Multiphoton molecular dissociation in intense laser fields

In this paper we advance a model for multiphoton photofragmentation of an "isolated," collision-free, polyatomic molecule on the ground state potential surface. The molecular energy levels are separated into three regions. In the low energy range the level structure is sparse and only dynamic Stark shifts will be exhibited. In the intermediate energy range the density of bound vibrational states is high and the level structure can be described in terms of mixed (zero-order) states. We argue that in this energy range inlrastate anharmonic scrambling may be of central importance in the excitation process, but that intrastate vibrational relaxation and energy redistribution is not encountered for medium-sized molecules. In the high energy region dissociative channels open up and reactive intramolecular decay is handled in terms of resonance theory. The time evolution of a multilevel system, whose highest energy levels are metastable, and which is driven by an intense laser field, is handled by the effective Hamiltonian formalism. Explicit expressions are derived for the photofragmentation yields and their dependence on the molecular parameters and on the field parameters. Specific applications to two distinct model systems are presented. First, we treat the quasidiatomic model, which disregards level scrambling in the intermediate energy range, whereupon near-resonant radiative coupling prevails between the states of a truncated anharmonic oscillator. Second, we have considered the two-ladder model where in the low energy range near-resonant radiative coupling occurs within an anharmonic ladder, while in the intermediate energy range resonant radiative coupling between mixed states prevails.
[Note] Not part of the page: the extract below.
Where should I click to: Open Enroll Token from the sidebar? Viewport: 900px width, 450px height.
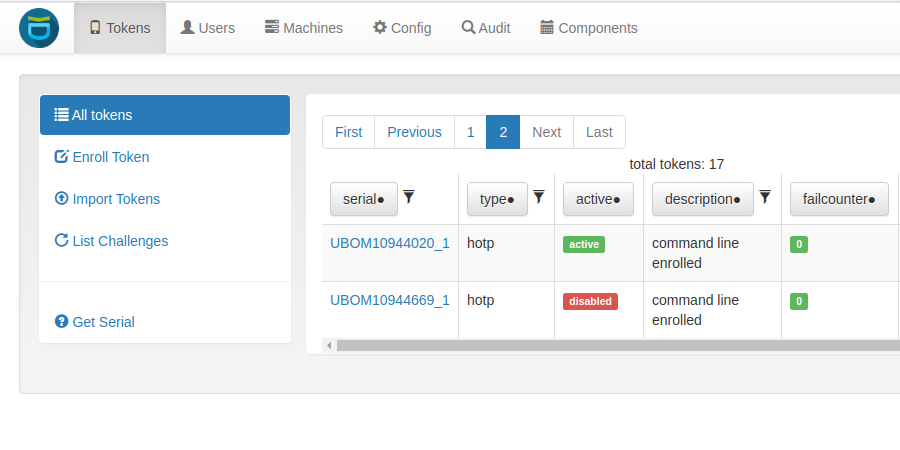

We present numerical simulations of the photofragmentation yields and their dependence on the molecular parameters, such as the diagonal anharmonicity, the molecular dissociation energy, the predissociative widths, and the isotopic shift. We have also explored the dependence of the photofragmentation yields on the pulse parameters, such as the off-resonance energy, the field intensity, and ihe pulse duration. The quasidiatomic model seems to overestimate the power onset for photodissociation and the power required for the onset of saturation effects, while the two-ladder model is quite adequate to account for the gross features of coherent multiphoton molecular photofragmentation.